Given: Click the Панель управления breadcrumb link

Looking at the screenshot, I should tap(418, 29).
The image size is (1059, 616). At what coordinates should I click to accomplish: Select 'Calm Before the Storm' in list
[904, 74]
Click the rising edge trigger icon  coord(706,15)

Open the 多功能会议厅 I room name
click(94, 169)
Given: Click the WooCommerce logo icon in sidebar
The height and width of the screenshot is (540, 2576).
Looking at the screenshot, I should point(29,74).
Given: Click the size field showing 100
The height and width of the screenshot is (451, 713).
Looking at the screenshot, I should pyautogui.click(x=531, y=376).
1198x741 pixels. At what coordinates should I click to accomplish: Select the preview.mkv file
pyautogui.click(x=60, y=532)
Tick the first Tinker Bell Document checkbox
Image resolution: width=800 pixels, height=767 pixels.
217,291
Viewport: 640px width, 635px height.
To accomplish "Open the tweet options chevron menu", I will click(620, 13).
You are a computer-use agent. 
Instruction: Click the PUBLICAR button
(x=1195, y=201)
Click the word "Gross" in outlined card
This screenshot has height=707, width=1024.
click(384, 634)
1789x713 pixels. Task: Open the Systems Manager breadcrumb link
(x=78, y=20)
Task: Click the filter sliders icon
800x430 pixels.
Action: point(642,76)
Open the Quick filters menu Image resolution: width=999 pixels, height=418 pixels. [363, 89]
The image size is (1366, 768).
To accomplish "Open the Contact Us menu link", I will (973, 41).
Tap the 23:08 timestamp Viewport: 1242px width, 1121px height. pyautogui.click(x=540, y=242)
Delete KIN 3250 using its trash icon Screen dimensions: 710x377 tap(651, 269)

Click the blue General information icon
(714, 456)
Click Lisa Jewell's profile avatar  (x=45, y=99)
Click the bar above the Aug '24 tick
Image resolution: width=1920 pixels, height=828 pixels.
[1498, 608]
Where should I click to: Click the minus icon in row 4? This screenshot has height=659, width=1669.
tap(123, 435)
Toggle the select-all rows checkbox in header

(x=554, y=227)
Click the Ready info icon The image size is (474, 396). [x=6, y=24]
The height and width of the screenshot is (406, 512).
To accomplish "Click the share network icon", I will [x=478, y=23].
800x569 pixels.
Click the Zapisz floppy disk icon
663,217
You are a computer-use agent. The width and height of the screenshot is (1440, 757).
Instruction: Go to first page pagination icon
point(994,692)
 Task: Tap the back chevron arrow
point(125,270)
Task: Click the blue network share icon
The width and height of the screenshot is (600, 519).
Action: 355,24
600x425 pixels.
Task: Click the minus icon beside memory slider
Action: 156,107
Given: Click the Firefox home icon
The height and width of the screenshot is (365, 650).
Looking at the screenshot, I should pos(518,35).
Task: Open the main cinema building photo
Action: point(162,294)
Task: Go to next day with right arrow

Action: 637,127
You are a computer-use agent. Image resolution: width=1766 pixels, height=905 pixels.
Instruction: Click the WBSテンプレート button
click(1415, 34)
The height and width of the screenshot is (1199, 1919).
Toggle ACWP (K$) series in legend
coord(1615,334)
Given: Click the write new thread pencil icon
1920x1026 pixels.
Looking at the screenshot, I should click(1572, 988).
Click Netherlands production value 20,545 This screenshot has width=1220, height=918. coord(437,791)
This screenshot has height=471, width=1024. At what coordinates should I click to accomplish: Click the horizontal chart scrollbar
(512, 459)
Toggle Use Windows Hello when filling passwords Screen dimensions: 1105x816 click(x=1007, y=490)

§ WHAT YOU SHOULD DO:
The lines above, starting at the one with "Where should I" and ending at the one with "Given: Click the Firefox home icon", are the only ones to return, exactly as written.

§ WRITTEN SOLUTION:
Where should I click to: Click the minus icon in row 4? This screenshot has height=659, width=1669.
tap(123, 435)
Toggle the select-all rows checkbox in header

(x=554, y=227)
Click the Ready info icon The image size is (474, 396). [x=6, y=24]
The height and width of the screenshot is (406, 512).
To accomplish "Click the share network icon", I will [x=478, y=23].
800x569 pixels.
Click the Zapisz floppy disk icon
663,217
You are a computer-use agent. The width and height of the screenshot is (1440, 757).
Instruction: Go to first page pagination icon
point(994,692)
 Task: Tap the back chevron arrow
point(125,270)
Task: Click the blue network share icon
The width and height of the screenshot is (600, 519).
Action: 355,24
600x425 pixels.
Task: Click the minus icon beside memory slider
Action: 156,107
Given: Click the Firefox home icon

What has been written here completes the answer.